The flicker of light through her eyelids dimmed, the stench of drom dung faded. The cold and wet became meaningless. The drum of the rain softened to silence.
One moment there was a last breath and a heartbeat. The next there was nothingness.
Shona woke with a start, the glare of sunlight in her eyes, the brightness bleeding in through the partly open door of her roughly built bhaile. What did it matter if she hadn’t shut the door properly, or if rain now soaked the edges of her one good rug? She couldn’t bring herself to care when her dying son lay beside her.
Or maybe he was dead already. She couldn’t tell if the weight against her back was warm or cold in the chill air. She’d wrapped him as tight as she could after lancing the pus from his infected foot last night until poor Wen screamed with the pain. Then she’d squeezed the last of the vac-seal of medicine into the slender crook of Wen’s arm.

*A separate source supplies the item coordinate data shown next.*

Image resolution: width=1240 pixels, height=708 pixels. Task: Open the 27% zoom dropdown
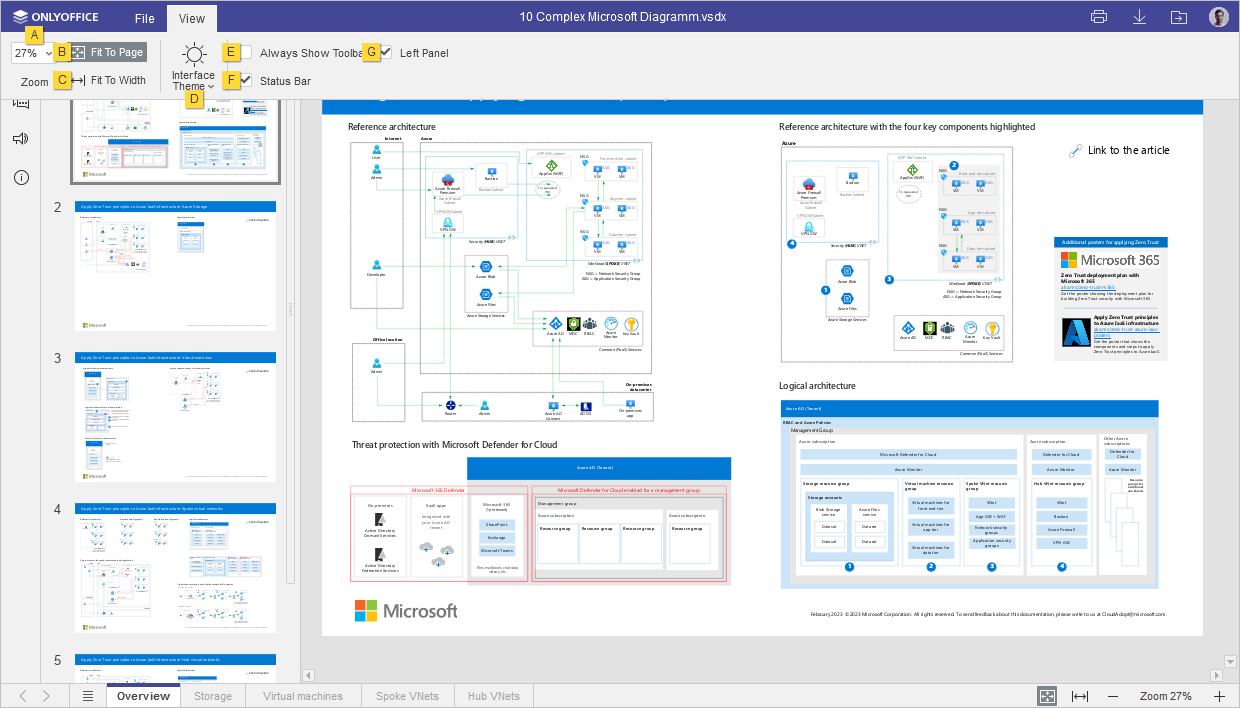click(33, 53)
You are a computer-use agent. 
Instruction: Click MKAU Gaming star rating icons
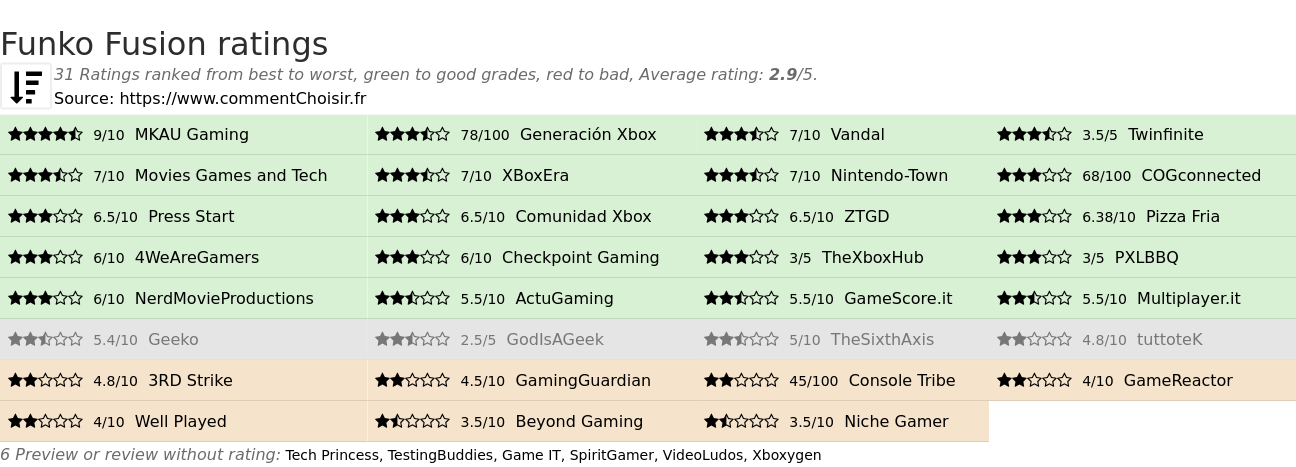point(45,134)
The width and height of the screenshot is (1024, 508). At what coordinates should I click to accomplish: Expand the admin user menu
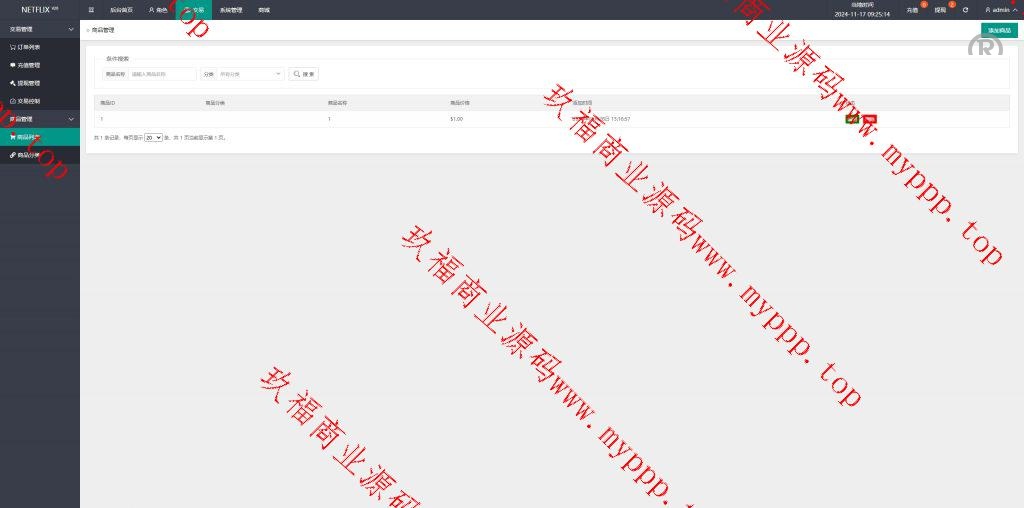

The anti-germ in the vac-seal had been a single adult dose, all Shona could afford to buy with her few dhans. The minor-status trueborn who sold it to her said to give Wen a light squeeze each day for ten days. But it had been hard to do it right, and surely some days she’d dosed too much and some days too little.
Then last night she’d been so exhausted by days of grief and worry, she’d been all but dead to the world as she slept. She remembered Wen crying out once, and had tried to struggle awake. But then he’d quieted. She’d been so fearful that cry had been his last, and she was too much a coward to face that truth in the middle of the dark night, so she let sleep take her again until morning.

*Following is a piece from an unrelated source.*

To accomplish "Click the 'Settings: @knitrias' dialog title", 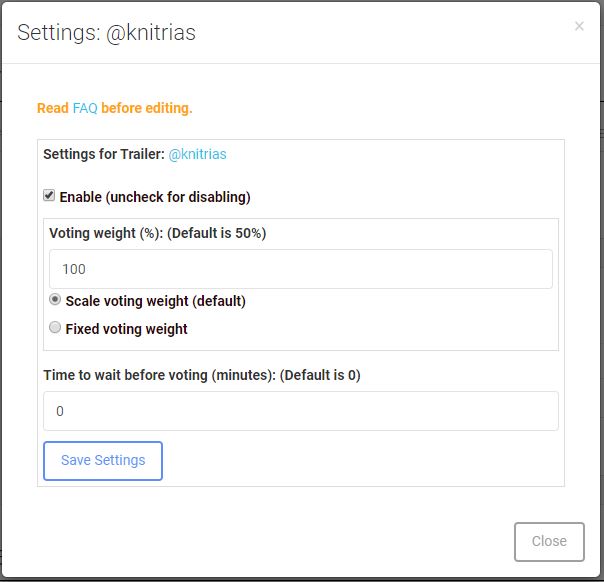I will pos(107,33).
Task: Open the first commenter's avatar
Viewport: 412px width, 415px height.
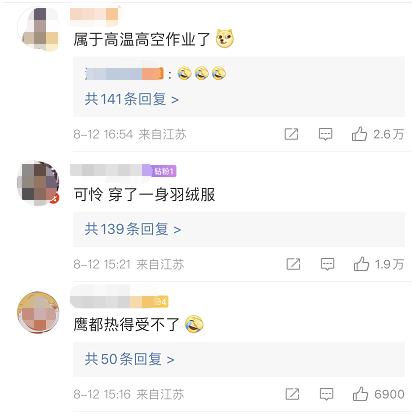Action: 39,29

Her heart ached, heavy as a stone in her chest. Wen had been her last chance to send a part of herself into the next generation. With the boy’s father dead and she a year into the change that stopped her monthly bleeding, she would never bear another child. She was an old woman now. Her wrists and hips already throbbed with the joint-ache.
Time to turn and look at Wen, Shona told herself. See if her son had been taken up by Iyenkas, the twin brother gods become one. Truly, death and eternal life with Iyenkas would be better than the agonizing pain poor Wen had suffered through.
Shona tossed aside her blanket and creakily elbowed herself up. Tugging down her night shirt against the chill, she took a breath to fight her tears.
“Mama?”
She froze. She forced herself to turn, sure she’d gone mad and had imagined Wen’s sweet voice.
He was sitting up in his blankets. Grinning at her with his bright mischief.
And a woman lay beside him. Not a woman, a GEN female. Even if her skin hadn’t been too black to be anything but a non-human, the tattoo on her left cheek would have given it away. Her myriad long braids lay scattered around her shoulders.
“I’m hungry, Mama,” Wen said.
Shona snatched Wen up into her lap. She had nothing against GENs, but she wasn’t sure she wanted one touching her son. Although it looked as if the female had done exactly that. Her hand still rested on the dent in the pillow where Wen’s head certainly had been.
Wen patted Shona’s hand with a certain urgency. “Hungry, Mama.”
Shona felt the coolness of her boy’s touch, the strength in his wiry body. With shaking hands, she unknotted the dressing around his foot. It had been clean when she’d wrapped it on last night, now it was soaked through with blood and pus.
But when she pulled the last of it free, the oozing wound was gone. She laid the complaining Wen on her pallet to bring the foot closer to her view. Even opened the door wider for more light, despite the autumn chill.
No more festering gore in the arch of Wen’s foot. Not even a scab. Only some dried blood that gave way when she spit on her thumb and scrubbed while Wen giggled and writhed in ticklishness.
Her gaze slid to the GEN lying motionless beside Wen’s pallet. In that moment, she realized just how still the female lay.
“Want a sugarfruit, Wen?” Shona said, her voice trembling.
“Yes, yes, yes, yes,” he shouted, jumping up and down with each word.